Inflammation is an alteration in the structure of tissue accompanied by certain symptoms. This may be explained as follows: Any given area of tissue is made up of (1) tissue-structure proper, and (2) blood- and lymphatic vessels, which, for brevity, will be called the vascular supply. In health these two elements have a relationship to each other which is called normal, and which is based on the amount and the condition of each element present. This normal relationship varies, of course, in the different tissues. Hence anything which effects a variation in this normal relationship causes a change in tissue-structure, and this change, if accompanied by

certain symptoms, is called inflammation. On the other hand, if such a change is brought about by traumatism, it is called a contusion or a wound, each presenting its characteristic symptoms.

What are the different kinds of inflammation?

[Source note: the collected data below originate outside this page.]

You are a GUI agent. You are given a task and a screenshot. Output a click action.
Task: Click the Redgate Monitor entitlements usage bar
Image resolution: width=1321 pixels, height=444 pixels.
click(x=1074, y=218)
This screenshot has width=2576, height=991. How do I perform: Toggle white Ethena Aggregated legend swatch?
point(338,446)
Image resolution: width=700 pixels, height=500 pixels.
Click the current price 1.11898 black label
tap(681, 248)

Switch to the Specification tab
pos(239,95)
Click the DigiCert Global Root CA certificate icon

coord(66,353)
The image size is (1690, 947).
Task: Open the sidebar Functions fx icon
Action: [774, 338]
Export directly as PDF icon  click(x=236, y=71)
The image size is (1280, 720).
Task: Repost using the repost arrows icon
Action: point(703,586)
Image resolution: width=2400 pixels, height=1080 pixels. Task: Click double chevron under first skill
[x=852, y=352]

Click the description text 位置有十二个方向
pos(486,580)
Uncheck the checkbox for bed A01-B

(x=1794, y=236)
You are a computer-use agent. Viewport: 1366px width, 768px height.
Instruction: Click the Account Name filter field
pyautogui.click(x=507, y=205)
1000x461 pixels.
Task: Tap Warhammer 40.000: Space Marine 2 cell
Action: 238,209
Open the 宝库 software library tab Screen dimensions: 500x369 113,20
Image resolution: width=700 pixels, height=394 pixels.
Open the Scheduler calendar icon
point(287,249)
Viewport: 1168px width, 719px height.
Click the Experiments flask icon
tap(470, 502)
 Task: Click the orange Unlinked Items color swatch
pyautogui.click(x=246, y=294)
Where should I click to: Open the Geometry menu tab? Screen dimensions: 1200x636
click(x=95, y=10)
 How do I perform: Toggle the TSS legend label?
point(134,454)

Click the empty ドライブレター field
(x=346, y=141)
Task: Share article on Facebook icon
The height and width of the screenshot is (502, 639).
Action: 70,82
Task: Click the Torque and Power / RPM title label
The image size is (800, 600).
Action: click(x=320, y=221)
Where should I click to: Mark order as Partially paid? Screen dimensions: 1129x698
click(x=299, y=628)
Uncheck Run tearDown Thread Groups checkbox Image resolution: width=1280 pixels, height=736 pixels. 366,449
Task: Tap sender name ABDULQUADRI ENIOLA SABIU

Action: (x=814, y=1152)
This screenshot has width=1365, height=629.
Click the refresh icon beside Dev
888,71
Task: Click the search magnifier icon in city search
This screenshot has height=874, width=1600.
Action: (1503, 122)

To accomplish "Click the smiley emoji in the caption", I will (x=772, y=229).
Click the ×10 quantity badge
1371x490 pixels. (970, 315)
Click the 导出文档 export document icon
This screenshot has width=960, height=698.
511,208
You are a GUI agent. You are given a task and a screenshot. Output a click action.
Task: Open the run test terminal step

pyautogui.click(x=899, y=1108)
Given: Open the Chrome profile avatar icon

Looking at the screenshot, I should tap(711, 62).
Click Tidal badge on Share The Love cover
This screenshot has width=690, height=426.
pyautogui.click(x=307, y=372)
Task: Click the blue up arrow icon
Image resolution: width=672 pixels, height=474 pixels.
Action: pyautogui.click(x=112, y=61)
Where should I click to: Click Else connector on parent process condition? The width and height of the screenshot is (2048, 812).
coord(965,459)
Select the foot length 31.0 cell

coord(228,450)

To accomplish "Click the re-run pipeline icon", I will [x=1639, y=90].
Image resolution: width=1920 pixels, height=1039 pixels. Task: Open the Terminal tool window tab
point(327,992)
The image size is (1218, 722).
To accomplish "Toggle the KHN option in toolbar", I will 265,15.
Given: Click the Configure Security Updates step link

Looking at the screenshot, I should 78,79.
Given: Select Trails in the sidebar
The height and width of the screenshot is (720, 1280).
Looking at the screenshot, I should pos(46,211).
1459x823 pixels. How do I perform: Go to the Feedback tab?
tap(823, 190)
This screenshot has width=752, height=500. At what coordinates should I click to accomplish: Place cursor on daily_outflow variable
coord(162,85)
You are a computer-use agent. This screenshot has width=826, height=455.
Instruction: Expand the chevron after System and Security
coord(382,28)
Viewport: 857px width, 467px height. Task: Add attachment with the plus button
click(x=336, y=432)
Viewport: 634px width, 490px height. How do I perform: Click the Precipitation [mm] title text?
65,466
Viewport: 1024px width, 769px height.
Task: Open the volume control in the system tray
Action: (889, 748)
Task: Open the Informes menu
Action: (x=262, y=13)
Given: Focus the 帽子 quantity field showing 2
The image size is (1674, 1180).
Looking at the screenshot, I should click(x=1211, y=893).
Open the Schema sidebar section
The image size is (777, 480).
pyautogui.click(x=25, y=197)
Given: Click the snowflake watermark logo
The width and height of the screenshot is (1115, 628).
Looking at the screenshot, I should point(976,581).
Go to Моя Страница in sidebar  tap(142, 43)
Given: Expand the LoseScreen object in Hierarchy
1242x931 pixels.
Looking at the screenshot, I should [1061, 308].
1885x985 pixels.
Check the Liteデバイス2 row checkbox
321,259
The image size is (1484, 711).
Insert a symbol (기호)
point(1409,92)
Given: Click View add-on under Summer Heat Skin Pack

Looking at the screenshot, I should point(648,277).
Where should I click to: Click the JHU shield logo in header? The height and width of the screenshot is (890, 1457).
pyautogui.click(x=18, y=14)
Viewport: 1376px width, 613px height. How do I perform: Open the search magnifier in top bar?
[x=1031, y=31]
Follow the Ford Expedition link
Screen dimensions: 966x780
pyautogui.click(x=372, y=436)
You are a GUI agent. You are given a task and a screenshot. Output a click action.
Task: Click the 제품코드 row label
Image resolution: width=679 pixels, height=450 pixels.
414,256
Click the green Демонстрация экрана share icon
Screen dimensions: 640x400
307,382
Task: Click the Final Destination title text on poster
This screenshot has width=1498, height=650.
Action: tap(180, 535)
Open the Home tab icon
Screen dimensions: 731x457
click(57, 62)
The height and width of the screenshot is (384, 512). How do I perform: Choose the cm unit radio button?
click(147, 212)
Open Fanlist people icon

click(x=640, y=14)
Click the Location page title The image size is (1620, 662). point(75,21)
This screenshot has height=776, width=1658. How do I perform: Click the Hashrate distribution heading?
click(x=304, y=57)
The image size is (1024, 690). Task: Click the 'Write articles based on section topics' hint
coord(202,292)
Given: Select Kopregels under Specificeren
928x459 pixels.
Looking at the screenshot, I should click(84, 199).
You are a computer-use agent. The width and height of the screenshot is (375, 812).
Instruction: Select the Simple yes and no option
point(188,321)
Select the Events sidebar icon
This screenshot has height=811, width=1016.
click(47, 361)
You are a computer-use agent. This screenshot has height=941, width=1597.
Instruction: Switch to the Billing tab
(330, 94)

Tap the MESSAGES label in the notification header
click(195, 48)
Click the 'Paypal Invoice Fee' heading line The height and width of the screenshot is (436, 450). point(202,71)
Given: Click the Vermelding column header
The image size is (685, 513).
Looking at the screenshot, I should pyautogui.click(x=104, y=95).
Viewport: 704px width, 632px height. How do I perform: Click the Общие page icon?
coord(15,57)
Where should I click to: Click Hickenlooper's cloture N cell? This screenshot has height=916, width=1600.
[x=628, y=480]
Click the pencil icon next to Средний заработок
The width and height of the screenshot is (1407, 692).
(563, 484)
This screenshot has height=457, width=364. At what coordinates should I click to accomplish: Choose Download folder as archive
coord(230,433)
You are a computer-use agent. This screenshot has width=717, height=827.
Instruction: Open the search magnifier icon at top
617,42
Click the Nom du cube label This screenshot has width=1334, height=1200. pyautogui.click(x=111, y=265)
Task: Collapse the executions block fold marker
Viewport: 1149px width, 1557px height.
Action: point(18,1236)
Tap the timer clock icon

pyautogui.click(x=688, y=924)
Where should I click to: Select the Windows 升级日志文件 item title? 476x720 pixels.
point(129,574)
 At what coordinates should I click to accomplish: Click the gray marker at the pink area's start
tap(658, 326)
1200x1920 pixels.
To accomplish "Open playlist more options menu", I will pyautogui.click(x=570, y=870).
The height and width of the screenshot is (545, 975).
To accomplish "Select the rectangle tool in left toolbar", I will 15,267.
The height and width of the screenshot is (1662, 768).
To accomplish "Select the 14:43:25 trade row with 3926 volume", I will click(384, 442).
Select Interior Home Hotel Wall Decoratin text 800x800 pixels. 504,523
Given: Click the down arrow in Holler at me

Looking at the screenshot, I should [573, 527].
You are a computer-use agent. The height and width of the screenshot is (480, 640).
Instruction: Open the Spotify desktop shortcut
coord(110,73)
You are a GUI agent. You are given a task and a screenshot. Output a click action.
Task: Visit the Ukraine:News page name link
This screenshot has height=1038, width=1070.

The change in tissue-structure already referred to may take place in one of two ways-viz. (1) by an alteration of the tissue-structure proper; (2) by an alteration of the vascular supply. In either case the amount or quantity and the condition or quality of each may be affected. Thus we may have a change in the amount of tissue proper-i. e. it may be increased or diminished; or its quality may be changed-i. e. a different kind of tissue may be substituted for the original tissue. Or the vascular supply may be increased or diminished by dilatation or contraction of the vessels, or the quality of the vessel-walls may be so altered that exudation of lymph or of one or other or of all the constituents of the blood is allowed. Therefore it follows that each of these changes corresponds to and is identical with a certain kind of inflammation.

These various inflammations are classified as follows: Inflammations of the tissue-structure proper are called non-exudative inflammations; those whose presence is shown by exudation of the blood-elements or of lymph are known as exudative inflammations; while to those which are characterized by increased or diminished vascular supply are given the names hyperemia and anæmia respectively. It is understood of course that any one of these inflammations may occur either singly or associated with one or more varieties.

Explain more fully the non-exudative inflammations.

As already stated, these inflammations are changes in the tissuestructure proper. They are subdivided as follows: If the tissue is simply increased in amount, and at the same time retains its original characteristics, the inflammation is called non-specific productive inflammation. If, on the other hand, there has taken place a change in the quality of the original tissue, and a different kind of tissue of a certain definite structure has been substituted, the inflammation is called a specific productive inflammation. The terms "specific" and "non-specific" will be explained later on.

There remains that form of inflammation in which the tissuestructure is diminished or destroyed. This is called inflammation with the destruction of tissue, or "destructive" inflammation.